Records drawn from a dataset
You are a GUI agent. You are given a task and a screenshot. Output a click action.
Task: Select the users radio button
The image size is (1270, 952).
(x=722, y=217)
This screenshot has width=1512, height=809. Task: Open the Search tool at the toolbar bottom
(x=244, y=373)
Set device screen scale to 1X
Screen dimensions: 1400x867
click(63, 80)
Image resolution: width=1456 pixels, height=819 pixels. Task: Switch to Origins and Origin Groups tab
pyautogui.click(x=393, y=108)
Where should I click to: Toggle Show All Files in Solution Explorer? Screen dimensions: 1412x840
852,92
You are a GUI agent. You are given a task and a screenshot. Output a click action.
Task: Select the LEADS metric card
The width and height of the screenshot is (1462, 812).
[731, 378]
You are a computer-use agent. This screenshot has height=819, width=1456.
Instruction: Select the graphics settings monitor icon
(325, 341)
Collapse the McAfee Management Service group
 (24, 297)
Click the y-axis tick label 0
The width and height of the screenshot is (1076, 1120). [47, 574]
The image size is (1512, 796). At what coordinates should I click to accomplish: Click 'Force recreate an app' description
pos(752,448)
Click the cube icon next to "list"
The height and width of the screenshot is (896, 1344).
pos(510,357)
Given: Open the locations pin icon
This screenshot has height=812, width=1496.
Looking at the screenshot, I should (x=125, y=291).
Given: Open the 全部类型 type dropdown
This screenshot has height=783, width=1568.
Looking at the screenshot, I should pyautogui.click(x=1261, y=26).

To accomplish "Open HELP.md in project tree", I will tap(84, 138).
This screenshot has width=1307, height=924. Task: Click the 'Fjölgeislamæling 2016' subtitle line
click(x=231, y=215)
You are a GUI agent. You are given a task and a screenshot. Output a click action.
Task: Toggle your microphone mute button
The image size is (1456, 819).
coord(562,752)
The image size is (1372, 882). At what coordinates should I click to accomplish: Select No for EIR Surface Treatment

(Activity):
Each line from the one containing "Instruction: Select the" to the close of the records must appear in the output exactly, and no other line.

(Answer below):
Instruction: Select the graphics settings monitor icon
(325, 341)
Collapse the McAfee Management Service group
 (24, 297)
Click the y-axis tick label 0
The width and height of the screenshot is (1076, 1120). [47, 574]
The image size is (1512, 796). At what coordinates should I click to accomplish: Click 'Force recreate an app' description
pos(752,448)
Click the cube icon next to "list"
The height and width of the screenshot is (896, 1344).
pos(510,357)
Given: Open the locations pin icon
This screenshot has height=812, width=1496.
Looking at the screenshot, I should (x=125, y=291).
Given: Open the 全部类型 type dropdown
This screenshot has height=783, width=1568.
Looking at the screenshot, I should pyautogui.click(x=1261, y=26).

To accomplish "Open HELP.md in project tree", I will tap(84, 138).
This screenshot has width=1307, height=924. Task: Click the 'Fjölgeislamæling 2016' subtitle line
click(x=231, y=215)
You are a GUI agent. You are given a task and a screenshot. Output a click action.
Task: Toggle your microphone mute button
The image size is (1456, 819).
coord(562,752)
The image size is (1372, 882). At what coordinates should I click to accomplish: Select No for EIR Surface Treatment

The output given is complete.